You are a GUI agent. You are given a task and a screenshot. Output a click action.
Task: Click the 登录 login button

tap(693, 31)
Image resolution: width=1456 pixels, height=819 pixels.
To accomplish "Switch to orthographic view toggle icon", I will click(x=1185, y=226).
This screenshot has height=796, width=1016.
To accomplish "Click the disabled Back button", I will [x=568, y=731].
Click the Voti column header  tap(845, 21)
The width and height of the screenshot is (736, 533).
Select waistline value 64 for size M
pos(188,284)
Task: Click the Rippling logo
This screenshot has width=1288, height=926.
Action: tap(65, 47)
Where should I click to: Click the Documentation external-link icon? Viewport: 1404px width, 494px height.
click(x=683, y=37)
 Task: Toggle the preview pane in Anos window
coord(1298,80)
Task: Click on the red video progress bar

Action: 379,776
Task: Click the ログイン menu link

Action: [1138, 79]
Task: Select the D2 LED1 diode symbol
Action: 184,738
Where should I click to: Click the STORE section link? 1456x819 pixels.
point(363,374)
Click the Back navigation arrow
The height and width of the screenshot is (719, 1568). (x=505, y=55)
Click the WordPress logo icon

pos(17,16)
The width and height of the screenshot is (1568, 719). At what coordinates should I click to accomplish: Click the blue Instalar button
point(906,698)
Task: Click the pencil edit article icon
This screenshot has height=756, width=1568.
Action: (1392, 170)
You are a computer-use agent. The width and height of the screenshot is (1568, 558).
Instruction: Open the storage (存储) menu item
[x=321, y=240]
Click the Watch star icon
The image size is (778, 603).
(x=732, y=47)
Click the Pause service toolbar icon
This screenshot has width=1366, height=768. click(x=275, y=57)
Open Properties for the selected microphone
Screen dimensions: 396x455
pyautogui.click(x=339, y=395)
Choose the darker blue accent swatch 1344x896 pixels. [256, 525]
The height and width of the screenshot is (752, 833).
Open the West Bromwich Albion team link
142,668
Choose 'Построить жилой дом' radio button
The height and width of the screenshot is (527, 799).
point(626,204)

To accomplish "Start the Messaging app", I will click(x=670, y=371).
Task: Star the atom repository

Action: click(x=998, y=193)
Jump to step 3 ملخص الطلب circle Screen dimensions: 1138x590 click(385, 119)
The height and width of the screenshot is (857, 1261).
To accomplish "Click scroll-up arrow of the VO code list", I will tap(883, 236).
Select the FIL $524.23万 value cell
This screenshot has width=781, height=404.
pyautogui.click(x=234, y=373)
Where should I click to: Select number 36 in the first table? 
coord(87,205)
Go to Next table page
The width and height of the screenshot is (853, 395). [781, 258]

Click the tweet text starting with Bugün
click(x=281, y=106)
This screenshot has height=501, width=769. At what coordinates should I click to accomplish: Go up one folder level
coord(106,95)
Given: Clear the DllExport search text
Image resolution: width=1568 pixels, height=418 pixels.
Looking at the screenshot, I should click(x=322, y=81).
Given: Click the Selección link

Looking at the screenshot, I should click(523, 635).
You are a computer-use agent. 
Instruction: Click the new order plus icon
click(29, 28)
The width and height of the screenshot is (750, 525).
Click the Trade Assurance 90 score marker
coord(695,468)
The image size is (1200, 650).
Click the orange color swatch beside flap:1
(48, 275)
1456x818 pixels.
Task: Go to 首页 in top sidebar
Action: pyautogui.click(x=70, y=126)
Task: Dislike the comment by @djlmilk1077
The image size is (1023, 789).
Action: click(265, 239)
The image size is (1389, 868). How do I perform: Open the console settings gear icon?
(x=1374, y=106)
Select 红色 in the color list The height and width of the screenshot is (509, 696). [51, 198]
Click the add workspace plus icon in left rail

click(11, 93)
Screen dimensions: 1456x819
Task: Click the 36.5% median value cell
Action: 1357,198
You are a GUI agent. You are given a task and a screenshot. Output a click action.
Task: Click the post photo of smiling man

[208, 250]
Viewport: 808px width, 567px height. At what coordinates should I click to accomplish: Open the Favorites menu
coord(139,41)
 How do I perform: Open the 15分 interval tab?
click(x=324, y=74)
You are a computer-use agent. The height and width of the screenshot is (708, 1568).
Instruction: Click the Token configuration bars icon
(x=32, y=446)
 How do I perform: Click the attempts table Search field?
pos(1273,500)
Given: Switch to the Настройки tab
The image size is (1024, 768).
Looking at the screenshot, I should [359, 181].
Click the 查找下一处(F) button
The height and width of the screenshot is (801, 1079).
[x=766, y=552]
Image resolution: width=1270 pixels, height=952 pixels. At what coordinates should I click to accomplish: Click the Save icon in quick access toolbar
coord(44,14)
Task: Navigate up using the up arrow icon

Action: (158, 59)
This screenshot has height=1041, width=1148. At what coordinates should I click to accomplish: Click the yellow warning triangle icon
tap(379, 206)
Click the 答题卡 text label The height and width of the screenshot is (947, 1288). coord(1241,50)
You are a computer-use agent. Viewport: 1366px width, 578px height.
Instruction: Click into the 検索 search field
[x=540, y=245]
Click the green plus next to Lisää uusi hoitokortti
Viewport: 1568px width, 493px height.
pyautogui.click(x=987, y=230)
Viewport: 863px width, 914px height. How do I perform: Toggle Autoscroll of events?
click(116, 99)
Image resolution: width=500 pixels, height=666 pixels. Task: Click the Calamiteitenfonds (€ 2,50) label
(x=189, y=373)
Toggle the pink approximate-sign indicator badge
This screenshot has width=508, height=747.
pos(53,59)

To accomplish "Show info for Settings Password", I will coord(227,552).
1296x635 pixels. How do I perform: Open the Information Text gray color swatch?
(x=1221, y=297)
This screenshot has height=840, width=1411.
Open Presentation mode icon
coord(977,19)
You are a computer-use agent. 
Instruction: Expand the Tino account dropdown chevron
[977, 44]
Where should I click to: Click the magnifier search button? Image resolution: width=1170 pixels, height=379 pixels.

▬▬▬▬▬▬▬▬▬▬

◆ Task prompt: In the lines above, substitute "Aston Villa" for "West Bromwich Albion" and give every line again with nothing else altered.

◆ Response to this exercise:
You are a GUI agent. You are given a task and a screenshot. Output a click action.
Task: Click the 登录 login button

tap(693, 31)
Image resolution: width=1456 pixels, height=819 pixels.
To accomplish "Switch to orthographic view toggle icon", I will click(x=1185, y=226).
This screenshot has height=796, width=1016.
To accomplish "Click the disabled Back button", I will [x=568, y=731].
Click the Voti column header  tap(845, 21)
The width and height of the screenshot is (736, 533).
Select waistline value 64 for size M
pos(188,284)
Task: Click the Rippling logo
This screenshot has width=1288, height=926.
Action: tap(65, 47)
Where should I click to: Click the Documentation external-link icon? Viewport: 1404px width, 494px height.
click(x=683, y=37)
 Task: Toggle the preview pane in Anos window
coord(1298,80)
Task: Click on the red video progress bar

Action: 379,776
Task: Click the ログイン menu link

Action: [1138, 79]
Task: Select the D2 LED1 diode symbol
Action: 184,738
Where should I click to: Click the STORE section link? 1456x819 pixels.
point(363,374)
Click the Back navigation arrow
The height and width of the screenshot is (719, 1568). (x=505, y=55)
Click the WordPress logo icon

pos(17,16)
The width and height of the screenshot is (1568, 719). At what coordinates should I click to accomplish: Click the blue Instalar button
point(906,698)
Task: Click the pencil edit article icon
This screenshot has height=756, width=1568.
Action: (1392, 170)
You are a computer-use agent. The width and height of the screenshot is (1568, 558).
Instruction: Open the storage (存储) menu item
[x=321, y=240]
Click the Watch star icon
The image size is (778, 603).
(x=732, y=47)
Click the Pause service toolbar icon
This screenshot has width=1366, height=768. click(x=275, y=57)
Open Properties for the selected microphone
Screen dimensions: 396x455
pyautogui.click(x=339, y=395)
Choose the darker blue accent swatch 1344x896 pixels. [256, 525]
The height and width of the screenshot is (752, 833).
Open the Aston Villa team link
142,668
Choose 'Построить жилой дом' radio button
The height and width of the screenshot is (527, 799).
point(626,204)

To accomplish "Start the Messaging app", I will click(x=670, y=371).
Task: Star the atom repository

Action: click(x=998, y=193)
Jump to step 3 ملخص الطلب circle Screen dimensions: 1138x590 click(385, 119)
The height and width of the screenshot is (857, 1261).
To accomplish "Click scroll-up arrow of the VO code list", I will tap(883, 236).
Select the FIL $524.23万 value cell
This screenshot has width=781, height=404.
pyautogui.click(x=234, y=373)
Where should I click to: Select number 36 in the first table? 
coord(87,205)
Go to Next table page
The width and height of the screenshot is (853, 395). [781, 258]

Click the tweet text starting with Bugün
click(x=281, y=106)
This screenshot has height=501, width=769. At what coordinates should I click to accomplish: Go up one folder level
coord(106,95)
Given: Clear the DllExport search text
Image resolution: width=1568 pixels, height=418 pixels.
Looking at the screenshot, I should click(x=322, y=81).
Given: Click the Selección link

Looking at the screenshot, I should click(523, 635).
You are a computer-use agent. 
Instruction: Click the new order plus icon
click(29, 28)
The width and height of the screenshot is (750, 525).
Click the Trade Assurance 90 score marker
coord(695,468)
The image size is (1200, 650).
Click the orange color swatch beside flap:1
(48, 275)
1456x818 pixels.
Task: Go to 首页 in top sidebar
Action: pyautogui.click(x=70, y=126)
Task: Dislike the comment by @djlmilk1077
The image size is (1023, 789).
Action: click(265, 239)
The image size is (1389, 868). How do I perform: Open the console settings gear icon?
(x=1374, y=106)
Select 红色 in the color list The height and width of the screenshot is (509, 696). [51, 198]
Click the add workspace plus icon in left rail

click(11, 93)
Screen dimensions: 1456x819
Task: Click the 36.5% median value cell
Action: 1357,198
You are a GUI agent. You are given a task and a screenshot. Output a click action.
Task: Click the post photo of smiling man

[208, 250]
Viewport: 808px width, 567px height. At what coordinates should I click to accomplish: Open the Favorites menu
coord(139,41)
 How do I perform: Open the 15分 interval tab?
click(x=324, y=74)
You are a computer-use agent. The height and width of the screenshot is (708, 1568).
Instruction: Click the Token configuration bars icon
(x=32, y=446)
 How do I perform: Click the attempts table Search field?
pos(1273,500)
Given: Switch to the Настройки tab
The image size is (1024, 768).
Looking at the screenshot, I should [359, 181].
Click the 查找下一处(F) button
The height and width of the screenshot is (801, 1079).
[x=766, y=552]
Image resolution: width=1270 pixels, height=952 pixels. At what coordinates should I click to accomplish: Click the Save icon in quick access toolbar
coord(44,14)
Task: Navigate up using the up arrow icon

Action: (158, 59)
This screenshot has height=1041, width=1148. At what coordinates should I click to accomplish: Click the yellow warning triangle icon
tap(379, 206)
Click the 答题卡 text label The height and width of the screenshot is (947, 1288). coord(1241,50)
You are a computer-use agent. Viewport: 1366px width, 578px height.
Instruction: Click into the 検索 search field
[x=540, y=245]
Click the green plus next to Lisää uusi hoitokortti
Viewport: 1568px width, 493px height.
pyautogui.click(x=987, y=230)
Viewport: 863px width, 914px height. How do I perform: Toggle Autoscroll of events?
click(116, 99)
Image resolution: width=500 pixels, height=666 pixels. Task: Click the Calamiteitenfonds (€ 2,50) label
(x=189, y=373)
Toggle the pink approximate-sign indicator badge
This screenshot has width=508, height=747.
pos(53,59)

To accomplish "Show info for Settings Password", I will coord(227,552).
1296x635 pixels. How do I perform: Open the Information Text gray color swatch?
(x=1221, y=297)
This screenshot has height=840, width=1411.
Open Presentation mode icon
coord(977,19)
You are a computer-use agent. 
Instruction: Expand the Tino account dropdown chevron
[977, 44]
Where should I click to: Click the magnifier search button? Image resolution: width=1170 pixels, height=379 pixels.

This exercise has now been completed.